→ EXERCISE SET:
- A) From the forum thread about the Rust Brainf*** interpreter, list the text of every message posted after the opening message, in the order they appear.
- B) Format the entries as a Markdown table with columns named Row and Line, starting with the line that contains "coordinates (45, 412)." and going on through the line that contains "center [20, 412].". Number each line in the Row column and leave out blank lines.

***** TEXT PASSAGE

#Optimization tips for my implementation of Brainf*** in Rust

136 messages · Page 1 of 1 (latest)

tranquil nacelle
#

Hi, I am an intermediate in Rust and I am trying to write a fast brainf*** interpreter in Rust.

A problem which I've noticed is that the interpreter becomes slow when running mandelbrot.bf from the example/ of my project (took 2m 07 seconds to finish executing on my machine)

Code -> https://github.com/vs-123/bf-rs

I would appreciate any tips to improve the code

GitHub

Contribute to vs-123/bf-rs development by creating an account on GitHub.

crystal flare
#

are you compiling in --release mode?

tranquil nacelle
crystal flare
#

that's expected

tranquil nacelle
#

Can it go faster than that?

**********
***** DATA IN THIS EXERCISE

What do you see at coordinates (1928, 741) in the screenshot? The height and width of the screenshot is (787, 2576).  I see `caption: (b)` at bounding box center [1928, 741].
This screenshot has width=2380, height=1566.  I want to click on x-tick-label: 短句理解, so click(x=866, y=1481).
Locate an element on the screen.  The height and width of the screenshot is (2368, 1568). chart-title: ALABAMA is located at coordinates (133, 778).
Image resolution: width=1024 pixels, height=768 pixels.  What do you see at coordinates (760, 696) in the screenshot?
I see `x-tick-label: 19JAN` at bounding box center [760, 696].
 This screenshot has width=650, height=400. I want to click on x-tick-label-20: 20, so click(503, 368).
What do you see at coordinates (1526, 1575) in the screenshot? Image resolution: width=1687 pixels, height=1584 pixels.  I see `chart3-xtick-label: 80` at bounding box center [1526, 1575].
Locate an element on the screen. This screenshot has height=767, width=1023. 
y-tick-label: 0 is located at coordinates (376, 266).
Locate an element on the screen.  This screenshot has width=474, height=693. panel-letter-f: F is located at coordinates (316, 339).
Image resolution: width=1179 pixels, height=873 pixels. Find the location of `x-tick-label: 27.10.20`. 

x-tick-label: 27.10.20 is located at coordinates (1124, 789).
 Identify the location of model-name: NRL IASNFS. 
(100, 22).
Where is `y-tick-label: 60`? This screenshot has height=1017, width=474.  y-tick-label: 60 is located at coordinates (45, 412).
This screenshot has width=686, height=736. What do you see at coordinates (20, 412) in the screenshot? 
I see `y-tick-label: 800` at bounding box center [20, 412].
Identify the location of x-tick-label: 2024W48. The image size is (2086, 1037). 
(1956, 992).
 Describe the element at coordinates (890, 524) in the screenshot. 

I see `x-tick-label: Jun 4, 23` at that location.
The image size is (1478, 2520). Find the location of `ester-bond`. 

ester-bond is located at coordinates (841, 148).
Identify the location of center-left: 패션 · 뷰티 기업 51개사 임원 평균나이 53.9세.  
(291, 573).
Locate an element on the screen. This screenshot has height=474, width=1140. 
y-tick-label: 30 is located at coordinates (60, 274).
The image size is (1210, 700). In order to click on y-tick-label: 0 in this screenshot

**********

→ TASK-BY-TASK OUTPUTS:
- A)
- are you compiling in --release mode?
- that's expected
- Can it go faster than that?

- B)
| Row | Line |
|---|---|
| 1 | Where is `y-tick-label: 60`? This screenshot has height=1017, width=474.  y-tick-label: 60 is located at coordinates (45, 412). |
| 2 | This screenshot has width=686, height=736. What do you see at coordinates (20, 412) in the screenshot?  |
| 3 | I see `y-tick-label: 800` at bounding box center [20, 412]. |